I have worked with network programming before. But this is my first foray into netlink sockets.
I have chosen to study the 'connector' type of netlink sockets. As with any kernel component, it has a user counterpart as well. The Linux kernel has a sample program called ucon.c which can be used to build userspace programs based on the aforementioned connector netlink sockets.
So here I wish to pin-point parts of the program that I want to confirm my understanding of and of parts of the program that I do not follow the logic of.
As far as I have understood, netlink sockets are a IPC method used to connect processes on the same machine and hence process ID is used as an identifier. And since netlink messages can be ideally multicast, another identifier that is needed by the netlink socket is the message group. All components that are connected to the same message group are in fact related. So while in case of IPv4, we use a sockaddr_in in place of the sockaddr, here we use a sockaddr_nl which contains the above mentioned identifiers.
Now, since we are not going to use the TCP/IP stack of the kernel, in case of netlink messages, netlink packets can be considered to be raw. Hence the only encapsulation that the netlink packet goes through is the netlink message header defined as nlmsghdr.
Now coming on to our program ucon, main()
first creates a NETLINK family socket with the connector protocol. Then it fills up the aforementioned netlink socketaddress structure with the relevant information. In order to be a little experimental here, I have added an entry in the connector.h file. Now here comes my first question.
A connector message has a certain type defined in connector.h. Now this connector message structure is something that is completely internal to netlink right? As in, as far as netlink is concerned, this is all but payload. Right?
Moving on, what exactly does the nl-group field mean within the netlink message header structure? The definition does not really contain an element of this name. So are we using overlay techniques to fill certain fields of the netlink message header? And if so, what exactly is the correspondence? I cannot seem to find it anywhere.
So after binding the socket address to the socket, it is sending 10,000 unique pieces of connector based data, which as far as netlink is concerned, is pure payload. But what is strange as far as these messages are concerned is, that all of them seem to have the same sequence number.

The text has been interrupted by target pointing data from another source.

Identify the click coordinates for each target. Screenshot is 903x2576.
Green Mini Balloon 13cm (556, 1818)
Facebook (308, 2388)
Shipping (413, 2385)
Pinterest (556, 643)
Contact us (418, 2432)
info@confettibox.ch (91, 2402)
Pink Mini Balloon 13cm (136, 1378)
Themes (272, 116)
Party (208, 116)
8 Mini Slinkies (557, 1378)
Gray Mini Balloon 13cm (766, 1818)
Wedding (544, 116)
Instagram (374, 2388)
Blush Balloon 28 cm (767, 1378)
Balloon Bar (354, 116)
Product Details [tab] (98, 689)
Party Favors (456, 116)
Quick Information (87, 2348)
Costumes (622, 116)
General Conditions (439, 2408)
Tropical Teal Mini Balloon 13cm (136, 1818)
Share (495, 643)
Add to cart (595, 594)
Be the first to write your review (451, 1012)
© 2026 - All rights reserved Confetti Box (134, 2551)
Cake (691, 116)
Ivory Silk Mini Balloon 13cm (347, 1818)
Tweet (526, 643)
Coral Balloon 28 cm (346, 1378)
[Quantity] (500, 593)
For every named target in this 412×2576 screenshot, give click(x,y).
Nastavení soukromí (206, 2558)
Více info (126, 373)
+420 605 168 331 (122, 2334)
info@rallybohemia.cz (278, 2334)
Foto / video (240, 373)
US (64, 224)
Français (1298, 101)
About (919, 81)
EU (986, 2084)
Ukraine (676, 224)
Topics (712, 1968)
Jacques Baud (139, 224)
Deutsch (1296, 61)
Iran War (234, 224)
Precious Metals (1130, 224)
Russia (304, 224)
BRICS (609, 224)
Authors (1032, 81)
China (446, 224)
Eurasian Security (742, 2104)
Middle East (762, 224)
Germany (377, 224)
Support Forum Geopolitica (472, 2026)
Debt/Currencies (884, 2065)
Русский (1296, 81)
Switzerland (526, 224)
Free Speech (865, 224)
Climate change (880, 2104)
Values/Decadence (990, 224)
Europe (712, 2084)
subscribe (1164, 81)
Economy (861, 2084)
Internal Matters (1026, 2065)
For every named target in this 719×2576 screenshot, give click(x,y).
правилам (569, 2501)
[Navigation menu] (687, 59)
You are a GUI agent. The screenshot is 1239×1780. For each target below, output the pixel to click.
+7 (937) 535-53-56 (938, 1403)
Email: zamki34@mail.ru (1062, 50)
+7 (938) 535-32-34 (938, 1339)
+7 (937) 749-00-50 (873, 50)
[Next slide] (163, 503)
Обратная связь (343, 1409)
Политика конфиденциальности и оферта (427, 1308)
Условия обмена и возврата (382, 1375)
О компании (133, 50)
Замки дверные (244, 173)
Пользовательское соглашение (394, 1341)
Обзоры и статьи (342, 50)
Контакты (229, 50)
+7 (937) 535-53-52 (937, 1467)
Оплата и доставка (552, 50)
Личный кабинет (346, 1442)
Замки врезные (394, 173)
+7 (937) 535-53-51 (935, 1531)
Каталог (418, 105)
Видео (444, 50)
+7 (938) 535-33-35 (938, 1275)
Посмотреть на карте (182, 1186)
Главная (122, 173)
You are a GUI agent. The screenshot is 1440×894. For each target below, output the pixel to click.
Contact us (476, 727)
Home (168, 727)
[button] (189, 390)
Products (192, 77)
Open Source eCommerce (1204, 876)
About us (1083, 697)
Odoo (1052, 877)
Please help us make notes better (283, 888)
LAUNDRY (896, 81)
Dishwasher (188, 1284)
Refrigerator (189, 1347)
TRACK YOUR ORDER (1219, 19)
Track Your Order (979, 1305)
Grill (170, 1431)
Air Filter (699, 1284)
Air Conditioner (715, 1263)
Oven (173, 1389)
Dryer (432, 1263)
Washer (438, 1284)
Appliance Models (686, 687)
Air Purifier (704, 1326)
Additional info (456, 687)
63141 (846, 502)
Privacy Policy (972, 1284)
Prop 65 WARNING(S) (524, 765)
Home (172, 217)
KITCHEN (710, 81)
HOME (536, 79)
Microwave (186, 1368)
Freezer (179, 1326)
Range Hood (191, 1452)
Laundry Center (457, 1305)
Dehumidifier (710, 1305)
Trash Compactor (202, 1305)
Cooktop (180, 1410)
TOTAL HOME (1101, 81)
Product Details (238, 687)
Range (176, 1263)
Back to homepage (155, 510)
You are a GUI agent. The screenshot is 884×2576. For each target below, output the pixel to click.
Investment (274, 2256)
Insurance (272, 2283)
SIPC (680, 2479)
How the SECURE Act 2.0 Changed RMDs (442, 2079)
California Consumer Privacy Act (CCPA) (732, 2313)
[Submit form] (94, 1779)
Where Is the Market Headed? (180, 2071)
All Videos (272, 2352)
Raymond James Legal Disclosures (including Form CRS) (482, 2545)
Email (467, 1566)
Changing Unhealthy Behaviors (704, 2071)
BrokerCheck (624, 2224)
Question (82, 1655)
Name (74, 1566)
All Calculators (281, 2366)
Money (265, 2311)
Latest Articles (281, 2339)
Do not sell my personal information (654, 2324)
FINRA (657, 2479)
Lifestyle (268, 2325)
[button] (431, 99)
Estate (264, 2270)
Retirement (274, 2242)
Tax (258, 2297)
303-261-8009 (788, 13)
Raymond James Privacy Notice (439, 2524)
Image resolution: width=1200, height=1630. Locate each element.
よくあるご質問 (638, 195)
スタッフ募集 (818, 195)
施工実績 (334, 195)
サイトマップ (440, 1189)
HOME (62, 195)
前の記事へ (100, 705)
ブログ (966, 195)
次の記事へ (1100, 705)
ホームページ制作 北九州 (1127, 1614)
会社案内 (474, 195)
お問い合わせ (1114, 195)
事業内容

Moving on, we find ourselves in the netlink_send subroutine to send these packets via the socket that we are bound to above. This subroutine uses a variety of netlink helper macros to manipulate the data to send. As we say above, the main()
function sends 10,000 pieces of data, each of whom is zero-length and requires no acknowledgement, since the ack field is 0. So each 'packet' is nothing but a connector message header without anything in it. Right?
Now what is surprising is that the netlink_Send function uses the same sequence number as the main() since it is a global variable. However, after the post increment in main(), it is now '1'. So basically our netlink talk is starting with a sequence number of '1'. Is that fine?
Looking into some of the helper macros defined in linux/netlink.h, I will try to summarize my understanding of the ones that are directly or indirectly being used in this program.
#define NLMSG_LENGTH(len) ((len)+NLMSG_ALIGN(NLMSG_HDRLEN))
So this macro will first align the netlink message header length and then add the payload length to it. For our case the netlink payload is a connector header without any payload of its own. In our case, this micro is used like so
nlh->nlmsg_len = NLMSG_LENGTH(size - sizeof(*nlh));
Here, what I do not understand is the actual payload of the netlink message. In the above case, it is the size of the connector message header (since the connector message itself contains no payload of its own) minus the pointer (which is pointing to the first byte of the netlink message and thereby the netlink message header). And this pointer is (like any other pointer variable) equal to the machine word size which in my case is 4 bytes. Why are we subtracting this from the connector message header?
After that, we send the message over this netlink socket just like any other IPv4 socket.